+++ EXCERPT PROVIDED +++
Bug 196681

Summary: HashTable::removeIf always shrinks the hash table by half even if there is nothing left
Product: WebKit Reporter: Ryosuke Niwa <rniwa>
Component: Web Template FrameworkAssignee: Ryosuke Niwa <rniwa>
Status: RESOLVED FIXED    
Severity: Normal CC: benjamin, cdumez, cmarcelo, commit-queue, darin, dbates, ews-watchlist, ggaren, simon.fraser, webkit-bug-importer
Priority: P2 Keywords: InRadar
Version: WebKit Nightly Build   
Hardware: Unspecified   
OS: Unspecified   
Attachments:
Description Flags
Fixes the bug
none
Patch for landing
none
Patch darin: review+

Description Ryosuke Niwa 2019-04-06 17:19:11 PDT
HashTable::removeIf always shrinks the table to half of its original size
even if there is nothing left in the table afterwards.
Comment 1 Ryosuke Niwa 2019-04-06 17:22:35 PDT
HashTable::removeIf has the code like this:

if (shouldShrink())
    shrink();

But shrink does:

void shrink() { rehash(m_tableSize / 2, nullptr); }

Let's say we removed 30 out of 32 entires in the hash table. Then m_tableSize might have been 64 but we'd only shrink the table to 16 after the removal instead of the minimal table size of 8.
Comment 2 Ryosuke Niwa 2019-04-06 17:30:00 PDT
Maybe this design was intentional to limit the rate by which we shrink to avoid table size churn??
Comment 3 Geoffrey Garen 2019-04-06 20:48:25 PDT
I don't think it's intentional. It's inconsistent with remove().

That said, it is true that shrinking to exactly your current size is usually a poor choice, since the very next insertion will grow.

One way to fix this is to do the shouldShrink test inside the loop.

Another way to fix this is to change the if (shouldShrink()) into a while (shouldShrink()).

Both of those are a bit wasteful, though.

The optimal solution is probably something like rehash(std::max(KeyTraits::minimumTableSize,  roundUpToPowerOfTwo(m_keyCount + 1)).
Comment 4 Darin Adler 2019-04-10 09:45:29 PDT
I agree with Geoff. The removeIf function should implement the same policy as shouldShrink/shrink, but those function are written with removing a single element from the hash table in mind. It’s the policy that is important. Also nice that before the policy was highly localized in those functions. It would be a shame to "spread out" the policy across more functions in the class, so we should carefully figure out how to factor this "remove multiple items" case.
Comment 5 Ryosuke Niwa 2019-04-12 15:10:16 PDT
Created attachment 367348 [details]
Fixes the bug
Comment 6 EWS Watchlist 2019-04-12 15:13:05 PDT
Attachment 367348 [details] did not pass style-queue:


ERROR: Tools/ChangeLog:12:  Line contains tab character.  [whitespace/tab] [5]
ERROR: Tools/TestWebKitAPI/Tests/WTF/HashSet.cpp:473:  More than one command on the same line  [whitespace/newline] [4]
ERROR: Tools/TestWebKitAPI/Tests/WTF/HashSet.cpp:490:  More than one command on the same line  [whitespace/newline] [4]
ERROR: Tools/TestWebKitAPI/Tests/WTF/HashSet.cpp:499:  More than one command on the same line  [whitespace/newline] [4]
Total errors found: 4 in 4 files


If any of these errors are false positives, please file a bug against check-webkit-style.
+++
§ **DIRECTIVE 1**
Using the bug report about HashTable::removeIf, answer yes or no to each statement and quote the exact words that decide it. (a) Geoffrey Garen believes the halving behavior was intentional. (b) Darin Adler agrees with Geoff. (c) In the example where 30 of 32 entries are removed, the table would shrink to 8.
§ **DIRECTIVE 2**
Summarize the bug report in two sentences.
§ **DIRECTIVE 3**
From the bug report, write out the passage starting at "Comment 1 Ryosuke" and ending at "table size of 8.".
The listing that comes next is separate material and is not part of the bug report.
+++ DATA BLOCK +++
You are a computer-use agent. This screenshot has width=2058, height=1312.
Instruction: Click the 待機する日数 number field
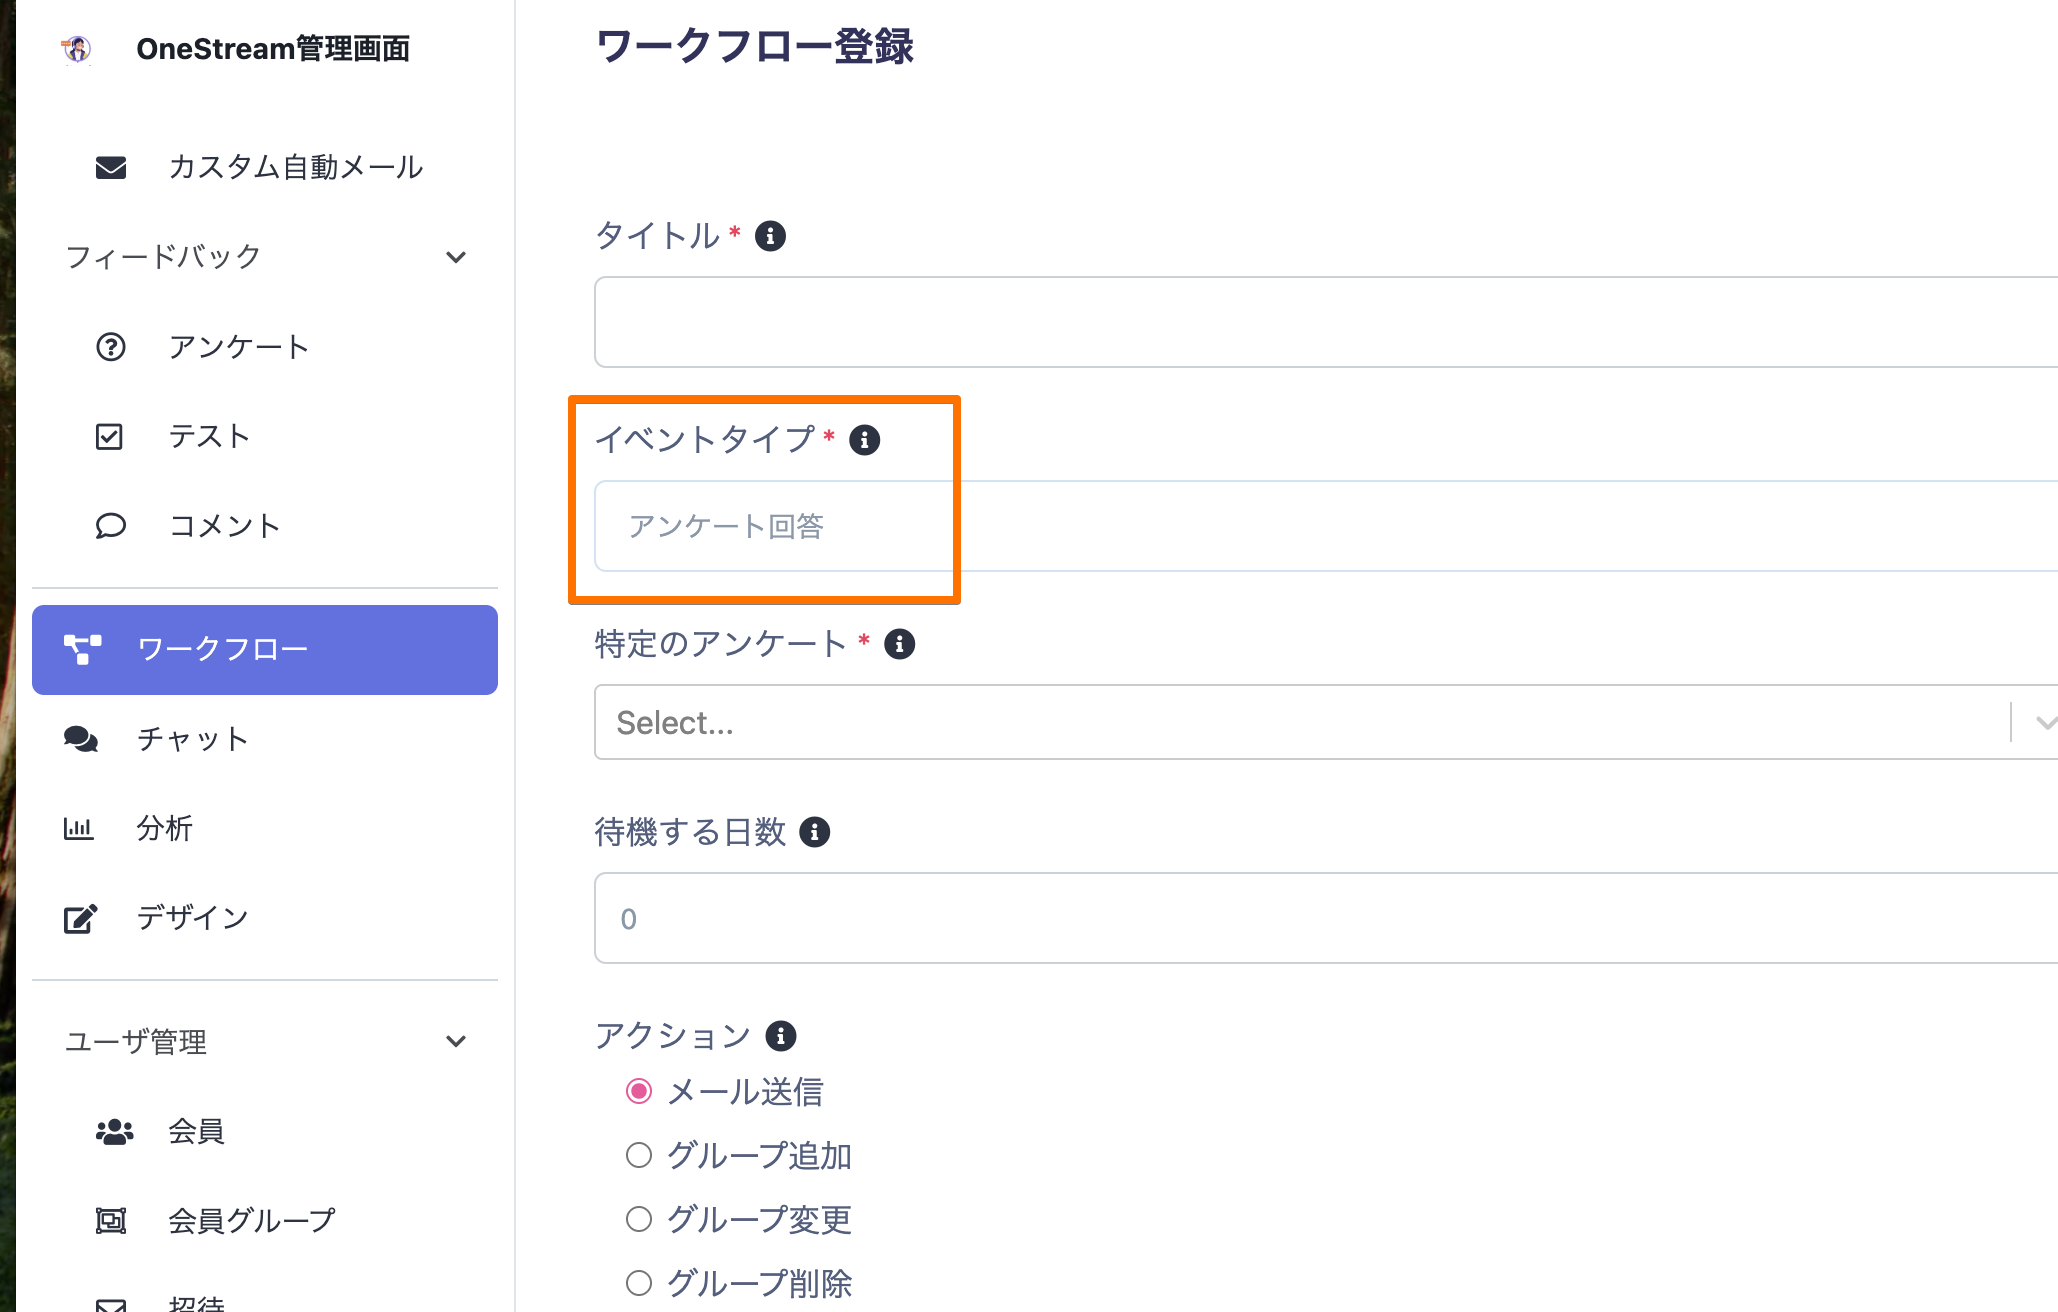point(1300,918)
+++
§ **WRITTEN RESPONSE 1**
(a) No: "I don't think it's intentional."
(b) Yes: "I agree with Geoff."
(c) No: "we'd only shrink the table to 16 after the removal instead of the minimal table size of 8."

§ **WRITTEN RESPONSE 2**
HashTable::removeIf always shrinks the table to half its original size even when nothing is left, because it runs shrink(), which rehashes to m_tableSize / 2, only once after an if (shouldShrink()) test. Geoffrey Garen calls this unintentional and inconsistent with remove() and proposes a rehash sized from the remaining key count, Darin Adler agrees that removeIf should follow the same policy, and the patch Ryosuke Niwa then attached did not pass the style queue.

§ **WRITTEN RESPONSE 3**
Comment 1 Ryosuke Niwa 2019-04-06 17:22:35 PDT
HashTable::removeIf has the code like this:

if (shouldShrink())
    shrink();

But shrink does:

void shrink() { rehash(m_tableSize / 2, nullptr); }

Let's say we removed 30 out of 32 entires in the hash table. Then m_tableSize might have been 64 but we'd only shrink the table to 16 after the removal instead of the minimal table size of 8.